| WHAT TO WORK ON |
Beginning with the line that contains "This screenshot has", retype the entries below exactly, ending with the line that contains "Image resolution: width=900". Leave out any pictures.

| DATASET |
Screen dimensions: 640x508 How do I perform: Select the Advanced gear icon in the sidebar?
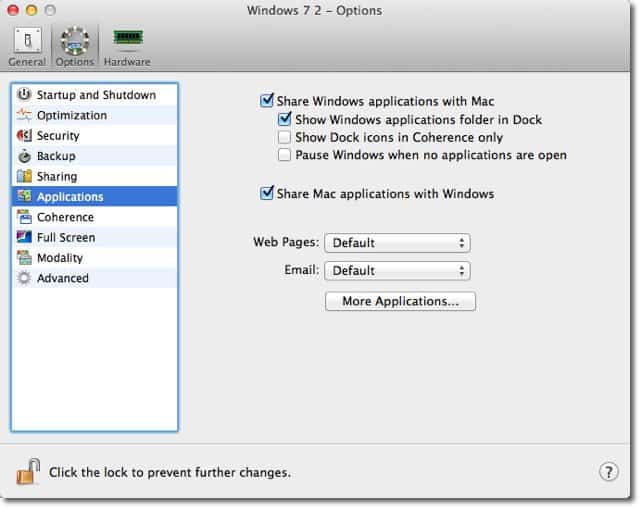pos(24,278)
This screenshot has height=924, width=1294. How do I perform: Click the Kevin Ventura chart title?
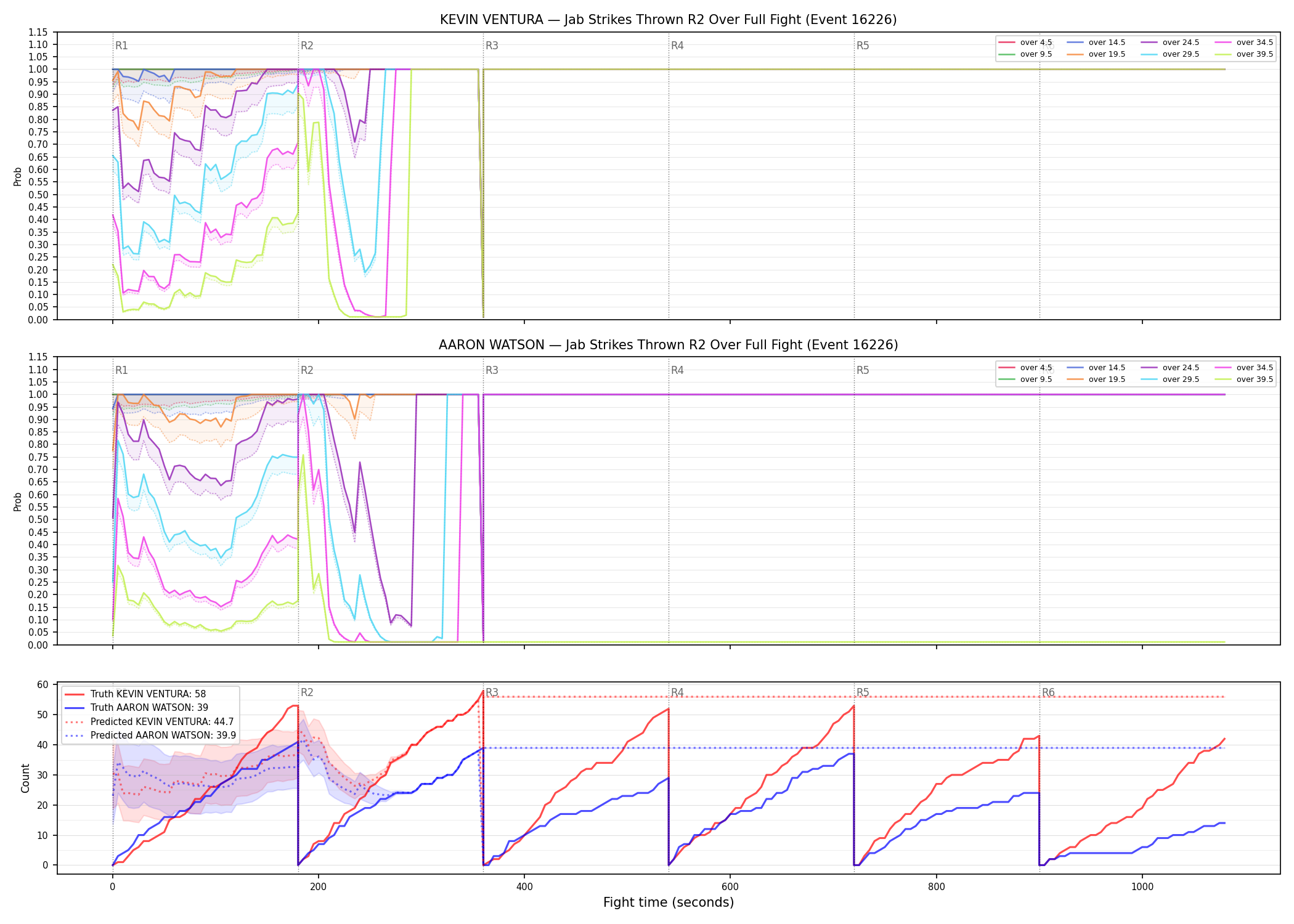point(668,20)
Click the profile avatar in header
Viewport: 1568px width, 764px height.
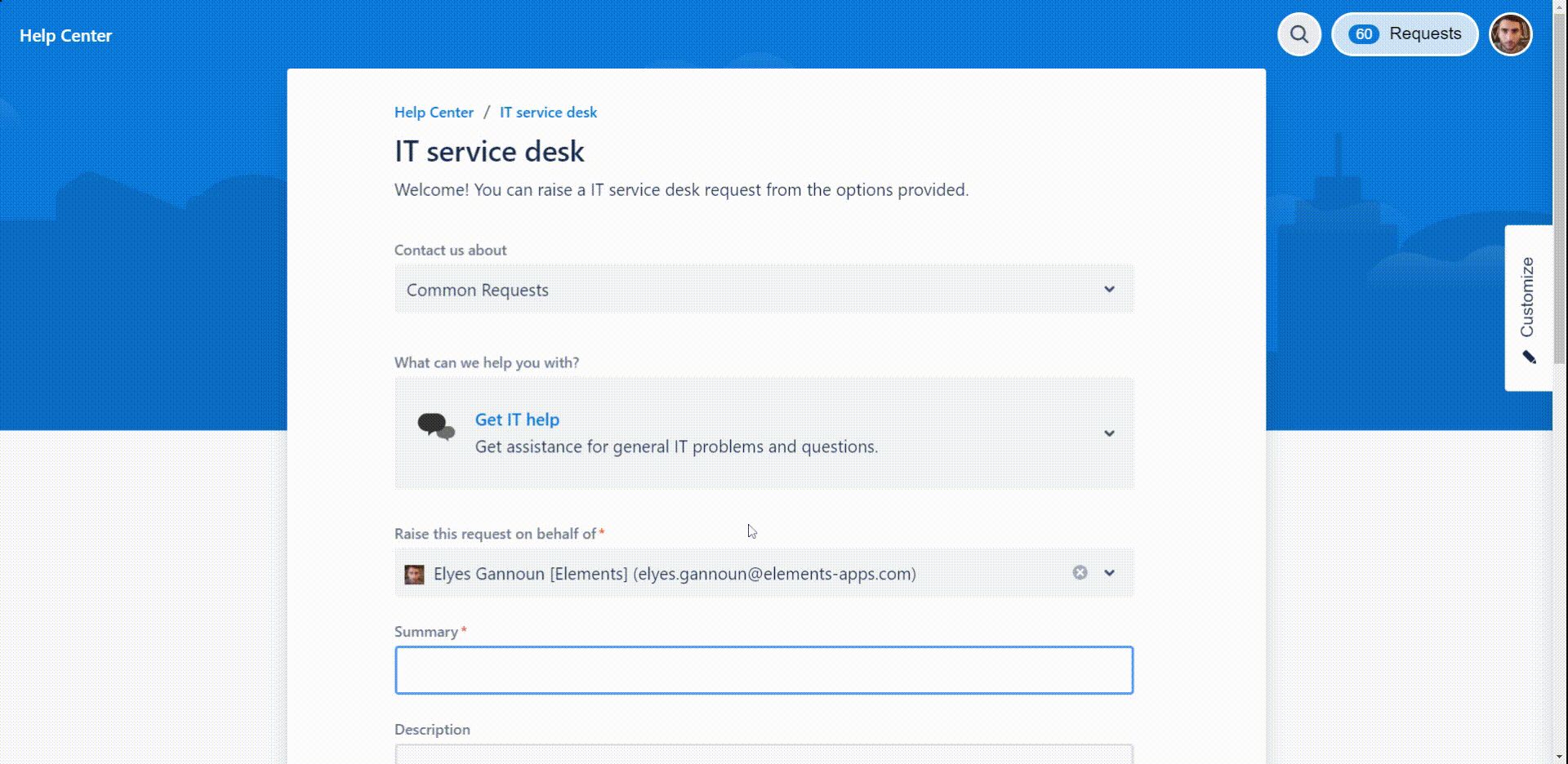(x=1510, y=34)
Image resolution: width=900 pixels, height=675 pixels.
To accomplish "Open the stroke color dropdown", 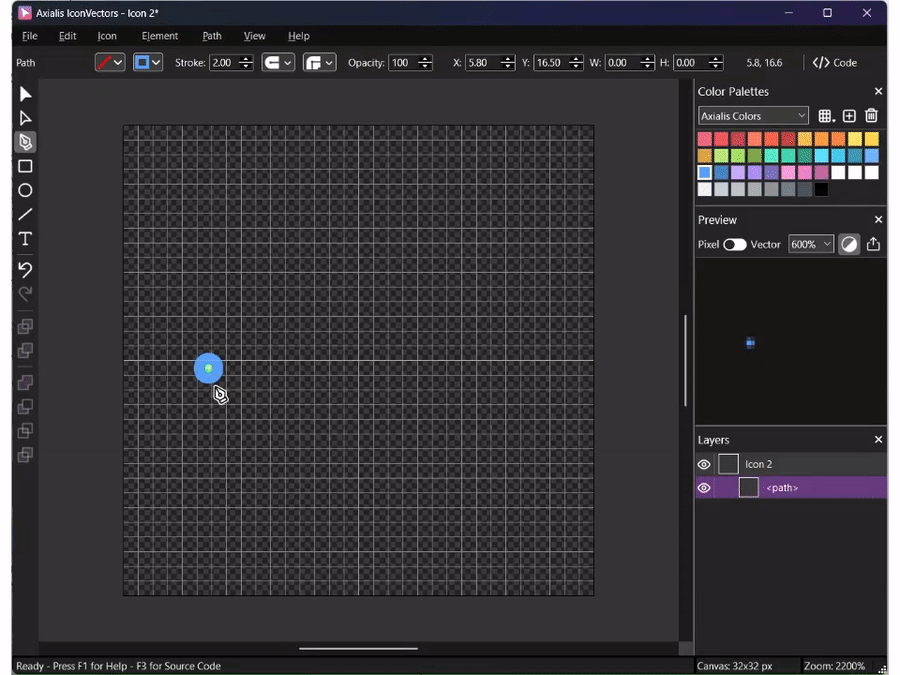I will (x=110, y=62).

| RESPONSE TO THIS EXERCISE |
This screenshot has height=924, width=1294. How do I perform: Click the Kevin Ventura chart title?
point(668,20)
Click the profile avatar in header
Viewport: 1568px width, 764px height.
(x=1510, y=34)
Image resolution: width=900 pixels, height=675 pixels.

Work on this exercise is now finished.